For the Mbuti Pygmy sample, YRI tagSNPs capture more than 93% of total SNPs, while tagSNPs from CEU and CHB+JPT only capture 70% and 67%, respectively. Therefore, despite the fact that the YRI set requires the lowest per tagSNP capture rate (1.21), it represents the best reference population in terms of maximizing the information gained (Figure 5B).

Performance of pairwise and aggressive tagging algorithm

Finally, we compared the performance of the pairwise tagging algorithm to the aggressive tagging algorithm provided in Haploview. In addition to the pairwise tagging steps in which the algorithm selects a set of markers to capture all SNPs in a dataset with pairwise r2 larger than a pre-set threshold [16], the aggressive tagging algorithm also searches for combinations of multiple markers as predictors for certain alleles and removes the redundant individual tagSNPs during the process. Therefore, higher tagging efficiency can be achieved by this algorithm [24]. The two tagging algorithms performed similarly in our dataset (Table 3). This may be due to the relatively small regions (~50kb) in this study, which prevented the multi-marker approach from making use of long-range LD.


Linkage disequilibrium patterns, and thus tagSNP transferability rates, can be influenced both by the demographic histories of populations and by genomic factors. In accord with other studies, our data show less LD in African than in non-African populations [9], and we find that geographically isolated populations have somewhat lower tagSNP transferability rates. We also observed variation in tagSNP transferability rates among different genomic regions. This may reflect the inherent stochasticity in evolution and the influence of factors that can alter the LD pattern in a region, such as the presence of recombination hotspots, gene content, GC content, and distance relative to centromeres and telomeres.

To date, more than 25 studies have assessed the tagSNPs transferability in a range of world-wide populations (detailed in Table 4). In the following section, we combine the results of our study with those of other recent studies to compose general guidelines for tagSNP selection based on HapMap populations. Figure 6 summarizes the guidelines in a flowchart.

Figure 6
A flow chart for tagSNP selection using HapMap populations.
Table 4
A summary of tagSNP transferability studies.

If the population under consideration belongs to the same continental group (i.e. sub-Saharan Africa, Europe, and East Asia) as one of the HapMap populations, it is intuitive to choose tagSNPs from that HapMap population. Results from this study (Figure 5) and other studies analyzing a number of world-wide populations support this approach [13; 25; 26; 27; 28; 29; 30; 31].

In a study using the CEPH Human Genome Diversity Panel (HGDP-CEPH) [28], tagSNPs were picked from HapMap samples to capture all SNPs at r2 > 0.85. The HapMap population located geographically closest to the population to be tagged yielded the best results for most populations except for Mayans (best results from CEU set) and Mozabites (best results from YRI set).

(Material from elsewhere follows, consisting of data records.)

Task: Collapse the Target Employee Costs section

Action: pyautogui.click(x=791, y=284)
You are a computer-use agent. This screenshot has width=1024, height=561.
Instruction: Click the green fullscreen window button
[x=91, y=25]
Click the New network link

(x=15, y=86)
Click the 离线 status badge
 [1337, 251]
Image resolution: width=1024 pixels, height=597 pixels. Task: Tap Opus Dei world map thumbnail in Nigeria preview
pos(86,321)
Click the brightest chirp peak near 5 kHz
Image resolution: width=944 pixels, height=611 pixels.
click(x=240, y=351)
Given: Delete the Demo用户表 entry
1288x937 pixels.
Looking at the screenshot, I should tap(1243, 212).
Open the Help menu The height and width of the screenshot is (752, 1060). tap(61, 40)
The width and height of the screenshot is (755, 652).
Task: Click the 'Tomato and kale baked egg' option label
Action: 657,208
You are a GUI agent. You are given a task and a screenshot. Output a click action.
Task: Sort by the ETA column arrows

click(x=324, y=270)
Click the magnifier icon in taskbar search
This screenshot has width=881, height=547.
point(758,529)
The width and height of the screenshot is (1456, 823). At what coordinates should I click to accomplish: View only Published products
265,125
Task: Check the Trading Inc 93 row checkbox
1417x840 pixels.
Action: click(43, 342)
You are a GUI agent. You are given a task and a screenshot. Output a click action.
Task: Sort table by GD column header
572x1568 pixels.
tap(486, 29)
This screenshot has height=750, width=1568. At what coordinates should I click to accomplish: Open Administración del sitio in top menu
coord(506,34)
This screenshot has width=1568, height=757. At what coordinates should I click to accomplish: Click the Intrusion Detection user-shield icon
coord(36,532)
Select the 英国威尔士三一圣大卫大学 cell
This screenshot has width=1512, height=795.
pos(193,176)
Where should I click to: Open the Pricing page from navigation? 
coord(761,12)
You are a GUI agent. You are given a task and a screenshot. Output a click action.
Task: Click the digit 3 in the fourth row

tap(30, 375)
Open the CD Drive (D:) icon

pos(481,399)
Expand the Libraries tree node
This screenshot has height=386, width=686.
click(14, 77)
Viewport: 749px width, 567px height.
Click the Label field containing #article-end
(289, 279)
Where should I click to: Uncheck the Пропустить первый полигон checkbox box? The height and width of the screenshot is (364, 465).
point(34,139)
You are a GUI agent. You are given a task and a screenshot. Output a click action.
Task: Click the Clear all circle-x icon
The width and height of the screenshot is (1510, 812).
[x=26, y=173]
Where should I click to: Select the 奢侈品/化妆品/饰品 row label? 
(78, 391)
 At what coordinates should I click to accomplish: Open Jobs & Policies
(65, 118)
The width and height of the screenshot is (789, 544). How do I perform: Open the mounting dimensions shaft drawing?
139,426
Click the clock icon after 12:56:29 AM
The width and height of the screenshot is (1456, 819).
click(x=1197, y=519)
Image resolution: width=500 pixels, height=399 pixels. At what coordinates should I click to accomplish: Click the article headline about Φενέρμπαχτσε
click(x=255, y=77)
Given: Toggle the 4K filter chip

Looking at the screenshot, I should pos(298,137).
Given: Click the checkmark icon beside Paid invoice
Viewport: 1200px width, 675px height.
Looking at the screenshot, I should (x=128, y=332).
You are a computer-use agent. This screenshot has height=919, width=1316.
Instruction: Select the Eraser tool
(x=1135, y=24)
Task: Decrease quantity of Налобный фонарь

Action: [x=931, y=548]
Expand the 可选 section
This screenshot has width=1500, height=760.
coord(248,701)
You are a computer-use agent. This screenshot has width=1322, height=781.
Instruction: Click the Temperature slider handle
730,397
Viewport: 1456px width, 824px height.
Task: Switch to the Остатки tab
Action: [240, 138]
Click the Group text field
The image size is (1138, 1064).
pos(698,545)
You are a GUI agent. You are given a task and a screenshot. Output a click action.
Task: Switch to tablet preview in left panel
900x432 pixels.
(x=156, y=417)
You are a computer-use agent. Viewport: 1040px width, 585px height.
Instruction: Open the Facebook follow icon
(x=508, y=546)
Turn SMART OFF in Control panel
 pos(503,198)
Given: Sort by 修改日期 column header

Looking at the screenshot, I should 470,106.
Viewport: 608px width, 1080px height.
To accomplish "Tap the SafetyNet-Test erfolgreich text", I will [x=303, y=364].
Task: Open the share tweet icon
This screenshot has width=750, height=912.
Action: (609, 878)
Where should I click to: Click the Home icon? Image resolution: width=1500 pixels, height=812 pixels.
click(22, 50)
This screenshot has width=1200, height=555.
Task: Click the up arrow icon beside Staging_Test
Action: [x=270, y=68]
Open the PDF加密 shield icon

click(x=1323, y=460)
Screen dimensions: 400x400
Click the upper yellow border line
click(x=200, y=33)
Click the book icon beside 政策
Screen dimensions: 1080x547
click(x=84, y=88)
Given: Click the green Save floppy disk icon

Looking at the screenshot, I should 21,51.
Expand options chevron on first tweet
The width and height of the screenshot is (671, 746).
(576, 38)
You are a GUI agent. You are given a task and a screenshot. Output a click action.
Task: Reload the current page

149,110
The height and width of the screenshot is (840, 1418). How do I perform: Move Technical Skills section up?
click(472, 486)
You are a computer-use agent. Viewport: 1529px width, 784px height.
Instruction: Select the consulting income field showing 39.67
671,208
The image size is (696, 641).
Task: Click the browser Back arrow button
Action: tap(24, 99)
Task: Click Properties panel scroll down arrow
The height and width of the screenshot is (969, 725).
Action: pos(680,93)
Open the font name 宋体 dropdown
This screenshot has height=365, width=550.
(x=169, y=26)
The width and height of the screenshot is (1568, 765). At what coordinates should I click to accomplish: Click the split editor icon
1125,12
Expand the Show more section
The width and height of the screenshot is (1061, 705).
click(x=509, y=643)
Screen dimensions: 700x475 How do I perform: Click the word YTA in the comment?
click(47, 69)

This result may reflect recent European admixture in Mayans and African ancestry in Mozabites. Populations from another world-wide collection, the ALlele FREquency Database (ALFRED) with ~2000 individuals from 38 populations, have also been evaluated [31]. Instead of looking at the portability of the tagSNPs, the authors developed an algorithm to utilize tagSNPs to reconstruct un-typed SNPs in other populations. Their results indicate that, proceeding eastward from Africa, the western population in two adjacent populations can generally be used as a reference for its eastern neighbor. The exceptions are populations that are known to have been isolated for many years, such as Samaritans or Pacific Islanders. Interestingly, Paschou et al. [31] found that due to its high genetic diversity, the African-American population is the only one that can be used to predict un-typed SNPs in almost all other populations in the sample.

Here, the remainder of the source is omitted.